On Tue, May 04, 2010 at 10:07:02PM +0900, Takuya Yoshikawa wrote:
> We move dirty bitmaps to user space.
> 
>  - Allocation and destruction: we use do_mmap() and do_munmap().
>    The new bitmap space is twice longer than the original one and we
>    use the additional space for double buffering: this makes it
>    possible to update the active bitmap while letting the user space
>    read the other one safely. For x86, we can also remove the vmalloc()
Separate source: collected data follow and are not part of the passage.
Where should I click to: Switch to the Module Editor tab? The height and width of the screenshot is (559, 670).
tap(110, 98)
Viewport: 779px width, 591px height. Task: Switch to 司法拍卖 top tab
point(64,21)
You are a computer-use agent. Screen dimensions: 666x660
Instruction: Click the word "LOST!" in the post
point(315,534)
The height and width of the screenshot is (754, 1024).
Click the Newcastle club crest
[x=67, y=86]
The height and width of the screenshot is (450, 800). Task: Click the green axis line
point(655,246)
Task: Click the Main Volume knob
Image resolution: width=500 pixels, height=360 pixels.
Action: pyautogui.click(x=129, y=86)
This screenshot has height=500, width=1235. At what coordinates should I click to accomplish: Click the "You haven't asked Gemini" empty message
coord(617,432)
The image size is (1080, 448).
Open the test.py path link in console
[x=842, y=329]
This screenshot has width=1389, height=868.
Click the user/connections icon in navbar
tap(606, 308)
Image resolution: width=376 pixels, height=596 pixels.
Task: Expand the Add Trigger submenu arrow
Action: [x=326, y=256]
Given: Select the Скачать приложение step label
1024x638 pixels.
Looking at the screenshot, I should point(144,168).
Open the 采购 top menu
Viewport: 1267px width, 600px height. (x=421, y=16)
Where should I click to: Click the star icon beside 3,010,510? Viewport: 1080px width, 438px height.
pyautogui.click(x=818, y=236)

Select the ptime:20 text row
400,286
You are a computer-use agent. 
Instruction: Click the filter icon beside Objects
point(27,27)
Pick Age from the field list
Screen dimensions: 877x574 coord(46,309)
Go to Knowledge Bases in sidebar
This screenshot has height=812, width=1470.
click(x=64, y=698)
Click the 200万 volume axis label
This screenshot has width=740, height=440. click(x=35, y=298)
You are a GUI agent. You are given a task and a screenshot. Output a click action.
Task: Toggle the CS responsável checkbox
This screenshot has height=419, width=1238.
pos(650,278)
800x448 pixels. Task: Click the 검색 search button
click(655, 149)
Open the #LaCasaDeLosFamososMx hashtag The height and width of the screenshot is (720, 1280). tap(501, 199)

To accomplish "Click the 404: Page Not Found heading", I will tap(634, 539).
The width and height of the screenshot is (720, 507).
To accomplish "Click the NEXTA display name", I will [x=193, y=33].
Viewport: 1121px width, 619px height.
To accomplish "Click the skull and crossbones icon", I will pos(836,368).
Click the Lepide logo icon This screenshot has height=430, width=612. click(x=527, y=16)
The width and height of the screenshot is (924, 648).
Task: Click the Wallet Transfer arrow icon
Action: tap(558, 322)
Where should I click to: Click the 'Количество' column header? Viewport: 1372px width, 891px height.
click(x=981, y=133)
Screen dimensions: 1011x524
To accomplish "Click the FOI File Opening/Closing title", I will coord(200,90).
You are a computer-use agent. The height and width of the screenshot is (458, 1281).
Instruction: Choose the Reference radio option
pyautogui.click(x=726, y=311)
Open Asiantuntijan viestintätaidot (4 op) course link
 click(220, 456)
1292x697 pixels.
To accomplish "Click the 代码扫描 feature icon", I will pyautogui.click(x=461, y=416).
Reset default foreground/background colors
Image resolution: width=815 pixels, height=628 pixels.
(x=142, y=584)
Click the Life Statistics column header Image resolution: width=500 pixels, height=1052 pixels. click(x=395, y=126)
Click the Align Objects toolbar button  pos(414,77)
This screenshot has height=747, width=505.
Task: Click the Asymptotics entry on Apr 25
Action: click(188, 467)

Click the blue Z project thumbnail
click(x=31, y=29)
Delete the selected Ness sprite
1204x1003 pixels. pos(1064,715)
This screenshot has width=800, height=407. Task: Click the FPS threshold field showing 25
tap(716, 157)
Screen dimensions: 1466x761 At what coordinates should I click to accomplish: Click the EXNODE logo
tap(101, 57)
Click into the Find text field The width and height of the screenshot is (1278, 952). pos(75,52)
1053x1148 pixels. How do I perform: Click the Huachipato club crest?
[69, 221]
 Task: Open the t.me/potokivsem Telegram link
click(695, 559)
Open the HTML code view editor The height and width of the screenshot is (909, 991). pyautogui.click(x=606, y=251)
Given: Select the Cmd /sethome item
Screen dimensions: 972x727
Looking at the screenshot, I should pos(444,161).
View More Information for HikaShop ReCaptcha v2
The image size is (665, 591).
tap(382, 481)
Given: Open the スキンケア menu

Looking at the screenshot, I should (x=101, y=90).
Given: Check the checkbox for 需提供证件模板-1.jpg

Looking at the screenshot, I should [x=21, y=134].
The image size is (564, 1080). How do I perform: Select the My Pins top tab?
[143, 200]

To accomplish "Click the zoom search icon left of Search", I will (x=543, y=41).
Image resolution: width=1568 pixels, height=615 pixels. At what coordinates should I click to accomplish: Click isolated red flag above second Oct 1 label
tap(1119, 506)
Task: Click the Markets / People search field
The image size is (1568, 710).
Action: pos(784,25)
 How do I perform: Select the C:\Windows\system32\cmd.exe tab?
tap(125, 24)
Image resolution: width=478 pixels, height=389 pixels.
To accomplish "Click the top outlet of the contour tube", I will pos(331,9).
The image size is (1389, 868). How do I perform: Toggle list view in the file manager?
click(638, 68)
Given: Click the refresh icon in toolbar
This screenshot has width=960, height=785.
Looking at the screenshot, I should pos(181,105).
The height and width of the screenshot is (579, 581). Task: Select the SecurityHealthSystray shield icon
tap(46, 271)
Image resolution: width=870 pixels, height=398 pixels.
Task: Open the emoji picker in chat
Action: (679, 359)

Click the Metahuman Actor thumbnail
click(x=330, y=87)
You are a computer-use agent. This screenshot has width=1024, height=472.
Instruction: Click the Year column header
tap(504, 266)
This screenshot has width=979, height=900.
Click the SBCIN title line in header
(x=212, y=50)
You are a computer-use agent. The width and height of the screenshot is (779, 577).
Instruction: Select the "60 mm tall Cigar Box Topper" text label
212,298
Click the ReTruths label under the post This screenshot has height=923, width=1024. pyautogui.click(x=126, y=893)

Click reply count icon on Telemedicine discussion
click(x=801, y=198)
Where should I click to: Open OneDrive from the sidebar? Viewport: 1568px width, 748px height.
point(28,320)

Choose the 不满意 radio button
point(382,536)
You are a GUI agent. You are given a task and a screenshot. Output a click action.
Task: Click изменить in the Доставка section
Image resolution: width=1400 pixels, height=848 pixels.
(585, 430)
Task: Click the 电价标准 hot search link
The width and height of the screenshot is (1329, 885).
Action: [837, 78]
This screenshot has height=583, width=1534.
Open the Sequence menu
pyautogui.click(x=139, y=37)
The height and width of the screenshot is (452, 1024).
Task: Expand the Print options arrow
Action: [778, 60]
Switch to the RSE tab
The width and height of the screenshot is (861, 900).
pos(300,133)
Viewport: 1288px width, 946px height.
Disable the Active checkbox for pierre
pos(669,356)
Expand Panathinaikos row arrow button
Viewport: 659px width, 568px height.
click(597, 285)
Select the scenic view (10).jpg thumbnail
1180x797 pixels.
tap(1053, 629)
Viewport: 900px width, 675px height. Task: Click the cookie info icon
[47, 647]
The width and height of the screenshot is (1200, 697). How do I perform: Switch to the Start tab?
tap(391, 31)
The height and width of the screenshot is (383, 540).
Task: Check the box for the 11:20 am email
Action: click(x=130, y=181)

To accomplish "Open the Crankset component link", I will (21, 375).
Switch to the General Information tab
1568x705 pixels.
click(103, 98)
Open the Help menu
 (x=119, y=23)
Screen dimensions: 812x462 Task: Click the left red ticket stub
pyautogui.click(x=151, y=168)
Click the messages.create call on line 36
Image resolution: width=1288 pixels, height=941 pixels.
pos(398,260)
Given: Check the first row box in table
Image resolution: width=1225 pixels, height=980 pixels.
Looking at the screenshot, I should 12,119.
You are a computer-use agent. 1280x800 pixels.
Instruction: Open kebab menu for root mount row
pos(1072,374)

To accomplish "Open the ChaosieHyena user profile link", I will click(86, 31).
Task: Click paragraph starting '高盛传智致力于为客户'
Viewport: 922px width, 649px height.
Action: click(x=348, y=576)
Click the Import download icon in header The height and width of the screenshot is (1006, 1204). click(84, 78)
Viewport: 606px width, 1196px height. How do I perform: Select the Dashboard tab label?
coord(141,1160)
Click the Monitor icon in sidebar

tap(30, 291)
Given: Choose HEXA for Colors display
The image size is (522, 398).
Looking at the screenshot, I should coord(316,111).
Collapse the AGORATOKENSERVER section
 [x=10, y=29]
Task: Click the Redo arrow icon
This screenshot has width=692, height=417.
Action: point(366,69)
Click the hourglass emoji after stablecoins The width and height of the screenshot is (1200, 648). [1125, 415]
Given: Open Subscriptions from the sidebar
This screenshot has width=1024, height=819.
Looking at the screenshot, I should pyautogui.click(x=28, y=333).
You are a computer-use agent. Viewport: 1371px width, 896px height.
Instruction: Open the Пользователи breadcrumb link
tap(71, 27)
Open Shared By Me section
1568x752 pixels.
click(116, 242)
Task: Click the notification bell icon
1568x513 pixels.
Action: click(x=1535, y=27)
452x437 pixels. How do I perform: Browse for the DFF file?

>    in kvm_vm_ioctl_get_dirty_log().
> 
>  - Bitmap manipulations: we replace all functions which access dirty
>    bitmaps with *_user() functions.
> 
>  - For ia64: moving the dirty bitmaps of memory slots does not affect
>    ia64 much because it's using a different place to store dirty logs
>    rather than the dirty bitmaps of memory slots: all we have to change
>    are sync and get of dirty log, so we don't need set_bit_user like
>    functions for ia64.
> 
> Signed-off-by: Takuya Yoshikawa <yoshikawa.tak...@oss.ntt.co.jp>
> Signed-off-by: Fernando Luis Vazquez Cao <ferna...@oss.ntt.co.jp>
> CC: Avi Kivity <a...@redhat.com>
> CC: Alexander Graf <ag...@suse.de>
> ---
>  arch/ia64/kvm/kvm-ia64.c  |   15 +++++++++-
>  arch/powerpc/kvm/book3s.c |    5 +++-
>  arch/x86/kvm/x86.c        |   25 ++++++++----------
>  include/linux/kvm_host.h  |    3 +-
>  virt/kvm/kvm_main.c       |   62 +++++++++++++++++++++++++++++++++++++-------
>  5 files changed, 82 insertions(+), 28 deletions(-)
> 
> diff --git a/arch/ia64/kvm/kvm-ia64.c b/arch/ia64/kvm/kvm-ia64.c
> index 17fd65c..03503e6 100644
> --- a/arch/ia64/kvm/kvm-ia64.c
> +++ b/arch/ia64/kvm/kvm-ia64.c
> @@ -1823,11 +1823,19 @@ static int kvm_ia64_sync_dirty_log(struct kvm *kvm,
>       n = kvm_dirty_bitmap_bytes(memslot);
>       base = memslot->base_gfn / BITS_PER_LONG;
>  
> +     r = -EFAULT;
> +     if (!access_ok(VERIFY_WRITE, memslot->dirty_bitmap, n))
> +             goto out;
> +
>       for (i = 0; i < n/sizeof(long); ++i) {
>               if (dirty_bitmap[base + i])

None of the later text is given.